Review: Lake Silence by Anne Bishop

35463752I really really like the world of The Others, so naturally when this popped up on NetGalley, I was more than happy to send in a request for it. This one is a spin-off of the first five books in the series. It takes place in the same world but a different part of it with different characters.

Also, I’d like to thank the author as well as Berkley via NetGalley for the review copy.

Human laws do not apply in the territory controlled by the Others–vampires, shapeshifters, and paranormal beings even more deadly. And this is a fact that humans should never, ever forget . . . 

After her divorce, Vicki DeVine took over a rustic resort near Lake Silence, in a human town that is not human controlled. Towns like Vicki’s have no distance from the Others, the dominant predators that rule most of the land and all of the water throughout the world. And when a place has no boundaries, you never really know what’s out there watching you.

Vicki was hoping to find a new career and a new life. But when her lodger, Aggie Crowe–one of the shapeshifting Others–discovers a dead body, Vicki finds trouble instead. The detectives want to pin the man’s death on her, despite the evidence that nothing human could have killed the victim. As Vicki and her friends search for answers, things get dangerous–and it’ll take everything they have to stay alive.

“How many Elders does it take to flip a car?” I asked.

She gave me a puzzled smile. “Is that a human joke?”

Not likely. “Maybe.”

____________

#### Required work:
**a.** Answer from the Lake Silence review:
(i) What did Vicki DeVine take over after her divorce?
(ii) Who discovers the dead body?
(iii) Through which service did the reviewer receive the review copy?
**b.** Translate this sentence from the Lake Silence review into Spanish: "Vicki was hoping to find a new career and a new life."
**c.** Extend the Lake Silence review past its last line.
The material after this point has no role in the work here.

#### Raw data:
____________

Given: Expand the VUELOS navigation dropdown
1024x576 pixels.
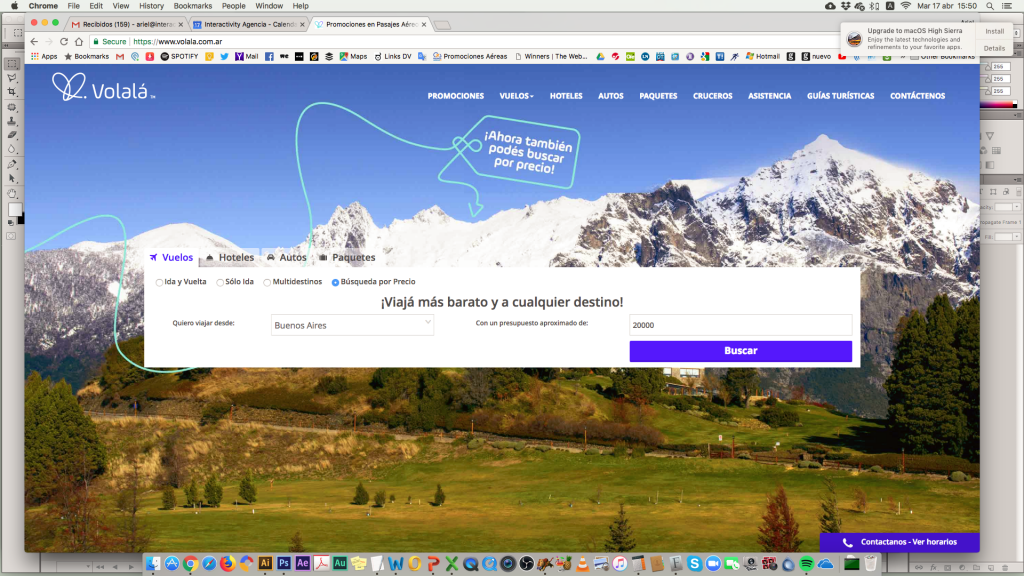Looking at the screenshot, I should 515,96.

____________

#### Answers to each task:
**a.**
(i) A rustic resort near Lake Silence.
(ii) Her lodger, Aggie Crowe, one of the shapeshifting Others.
(iii) NetGalley.

**b.** Vicki esperaba encontrar una nueva carrera y una nueva vida.

**c.**
We start out meeting Vicki, a woman who recently went through a very nasty divorce after 10 years of terrible marriage. She has taken over control of a camping resort in the Finger Lakes, specifically on Lake Silence, called the Jumble which used to belong to her ex-husband’s family and was left to her in the divorce. When her one lodger, a woman named Aggie Crowe, finds a dead body, all kinds of shenanigans start.

Now, just to warn you… This might be mildly spoilery. I’m not usually spoilery, but to really illustrate why this is a 2 star book for me, I’m going to explain a bit.

I’m not sure if I can put my thoughts together adequately about this one, but there was a lot of stuff about this book that disappointed me. It certainly kept me reading, and I continue to love the world of the Others, but I didn’t really latch on to this one like I was hoping I would. The terra indigine are a really interesting part of this world, and that hasn’t changed, with them being both the ‘good guys’ (usually, in some fashion) and also terrifying. I am especially a fan of the Sanguinati, this world’s version of vampires. They’re very old world, but often the most relatable of the Others, and Ilya Sanguinati, this novel’s best example, was fun to read about.

Vicki DeVine, a woman with an eye-rollingly terrible name who comments more than once about how she is nothing like what her name implies she would be, wasn’t my favorite character. Not least favorite, but just sort of meh. I kind of wanted her to succeed after learning about how she was treated by her husband for ten years, but at the same time, I think I expected her to be something she really wasn’t. She very much comes across as being a fairly standard archetype of the ‘dark and troubled past’ trope.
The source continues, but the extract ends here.